What is needed: Write out the data below in full, unchanged, minus the images.

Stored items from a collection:
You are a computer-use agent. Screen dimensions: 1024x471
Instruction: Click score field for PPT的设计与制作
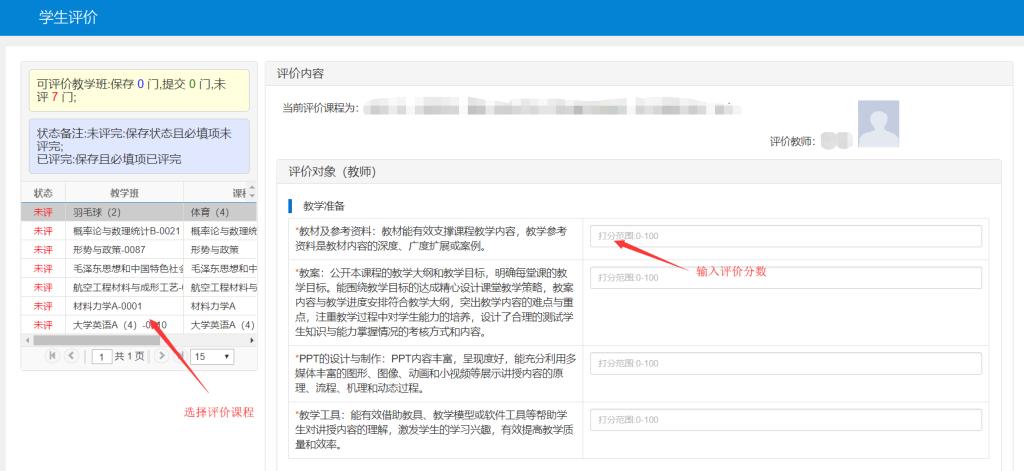[x=785, y=363]
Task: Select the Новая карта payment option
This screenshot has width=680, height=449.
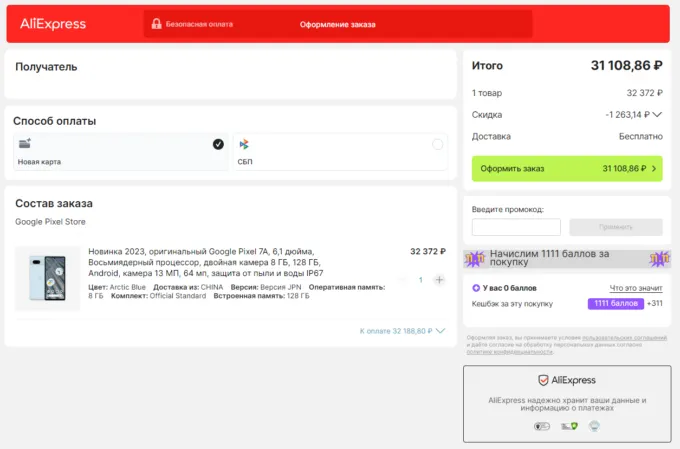Action: click(x=119, y=151)
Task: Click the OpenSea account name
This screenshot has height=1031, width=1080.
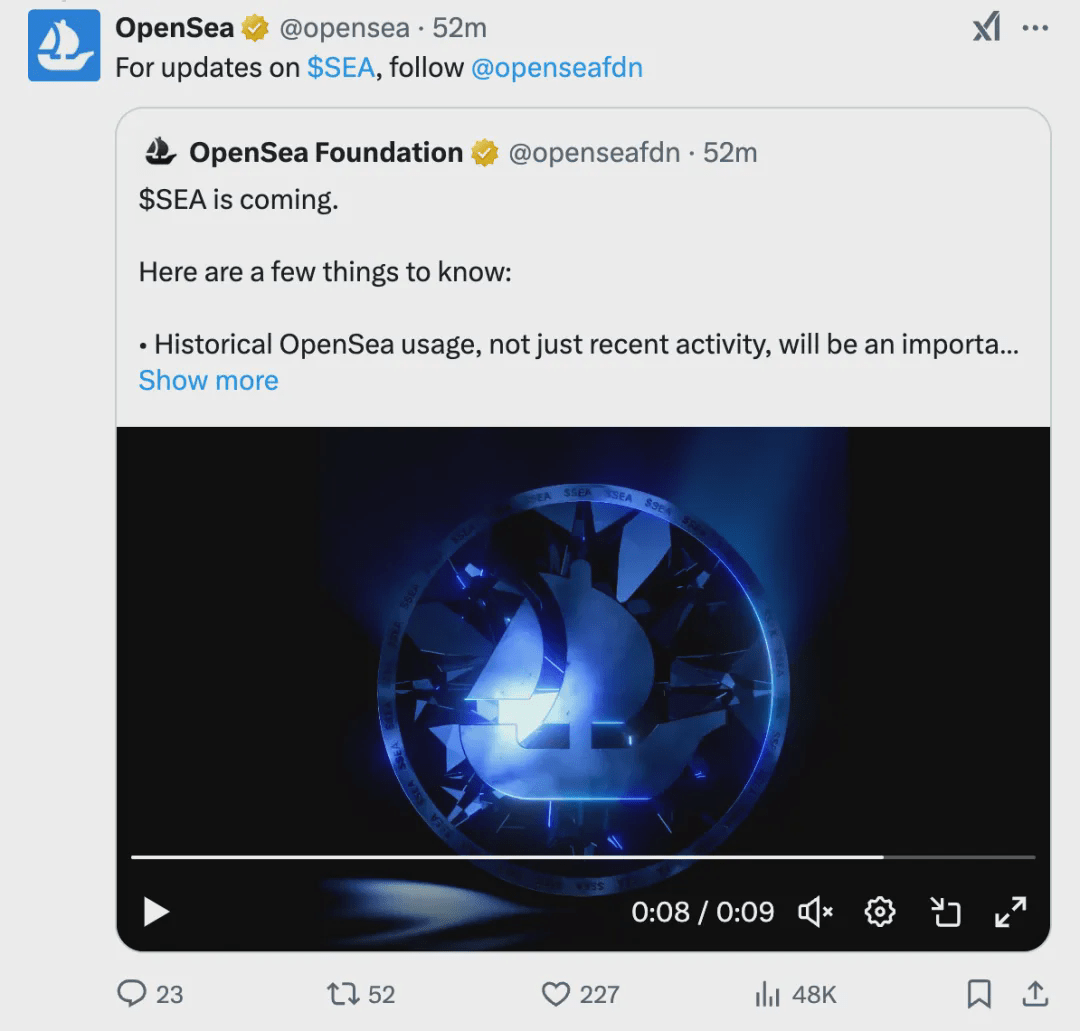Action: click(x=174, y=28)
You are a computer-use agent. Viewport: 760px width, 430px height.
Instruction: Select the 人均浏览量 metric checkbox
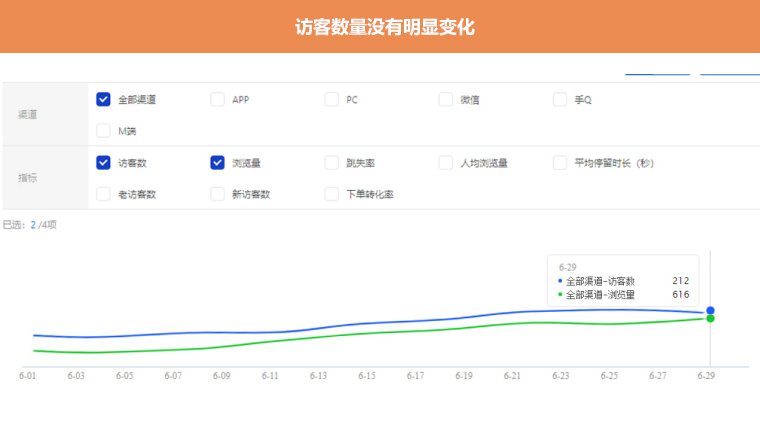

Answer to this exercise:
You are a computer-use agent. Screen dimensions: 1024x471
Instruction: Click score field for PPT的设计与制作
[x=785, y=363]
Task: Select the Новая карта payment option
This screenshot has width=680, height=449.
Action: click(x=119, y=151)
Task: Click the OpenSea account name
This screenshot has height=1031, width=1080.
Action: click(x=174, y=28)
You are a computer-use agent. Viewport: 760px width, 430px height.
Instruction: Select the 人均浏览量 metric checkbox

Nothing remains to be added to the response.